Cadbury India: Pare down exposures

Nestle India: Hold

Parrys Confectionery: Hold

Aarati Krishnan

DESPITE the marked slowdown in the confectionery market, the segment's major players have reported a robust improvement in their profitability last year, thanks to low input prices.

But the recent rally in cocoa prices could change this. The July estimates of the cocoa crop suggest that a strong resurgence in Russian and Asian demand could lead to a record deficit in the world cocoa market for the crop year ending in September. This could push cocoa prices, already 40 per cent higher than the December 2000 levels, into a further upward spiral.

Since Cadbury India sources its cocoa requirements through forward purchases, there is likely to be a time lag before the recent surge in cocoa prices makes itself felt on Cadbury's performance. This is likely to happen over the next few quarters and might make it difficult for Cadbury India, which derives around 80 per cent of its turnover from cocoa-based products, to sustain the present financial performance.

Cadbury India holds a 71.9 per cent share of the chocolate market, with Cadbury's Dairy Milk being its largest brand (29 per cent market share). Perk and 5 Star account for another 20 per cent of the market share. While Cadbury's Dairy Milk has continued to exhibit double digit growth in 2001, both Perk and 5 Star have been stagnating. In the absence of new products to drive volume growth, the topline growth for Cadbury could remain sedate in the near term.

While some volume growth in chocolates could come from the recent migration to low unit packs for brands such as Cadbury's Dairy Milk, Perk and 5 Star, it could be difficult to offset the pressure on margins through hikes in selling prices given the slowdown. Other categories such as malted foods and confectionery are growing at a sedate pace. The option of broadbasing the portfolio with products drawn from the parent does exist, but these are likely to absorb substantial promotional outlays in the initial years.

In the first half of fiscal 2001, Cadbury India reported a 12 per cent growth in sales to Rs 268.40 crore, while net profits before exceptional items grew 18.5 per cent to Rs 21.11 crore.

At the current price of Rs 415, the Cadbury India stock trades at a price earnings multiple of around 27 times its earnings for 2000. The valuations appear high in the light of the unsustainability of the recent earnings performance.

Unlike Cadbury India, Nestle India derives its revenues in equal measure from milk products, coffee and other soluble beverages, culinary products and confectionery. Therefore, the company's earnings are less vulnerable to the slowdown in the confectionery market than Cadbury India. The company is also unlikely to feel the impact of the rally in cocoa prices as much as Cadbury India, given that cocoa accounts for a relatively small portion of its raw material costs. However, with both coffee and cocoa prices at very low levels, Nestle India has also benefitted from soft raw material prices in 2000. This makes it difficult for the company to sustain robust earnings growth over the next year.

For 2000, Nestle India reported a 9 per cent sales growth, coming mainly from a healthy export growth of 16 per cent (domestic sales value grew 7 per cent). A recovery in coffee exports to Russia and low green coffee prices helped Nestle peg up business volumes in coffee.

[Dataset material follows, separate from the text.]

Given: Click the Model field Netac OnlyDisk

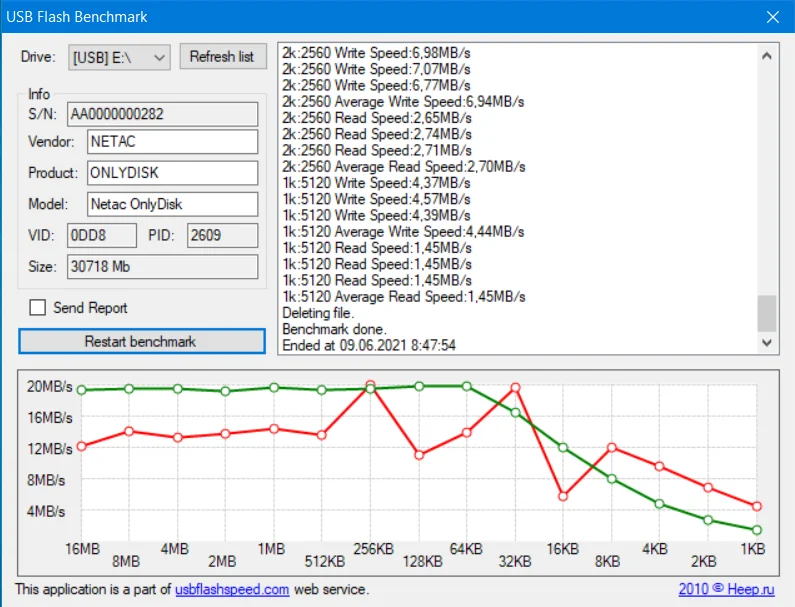Looking at the screenshot, I should (x=172, y=204).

Culinary products registered a mixed performance, with new products such as vermicelli registering a healthy growth, while ketchups and noodles maintained historical growth rates. Weaning cereals and dairy whiteners fared well. The recovery in exports and price increases on chocolates helped Nestle India report a healthy 23 per cent improvement in net profits, even after taking a higher provision for contingencies and impairment of fixed assets.

Given that raw material prices have been at record low levels, there does exist an unsustainable element to Nestle India's performance for 2000. Growth rates for Nestle India now appear to hinge largely on the success of its recent forays into dairy products (UHT milk, liquid milk and curd) and mineral water (under the Pure Life umbrella). Given the bruising competition, at least in the latter, it could take some time for the payoffs to materialise.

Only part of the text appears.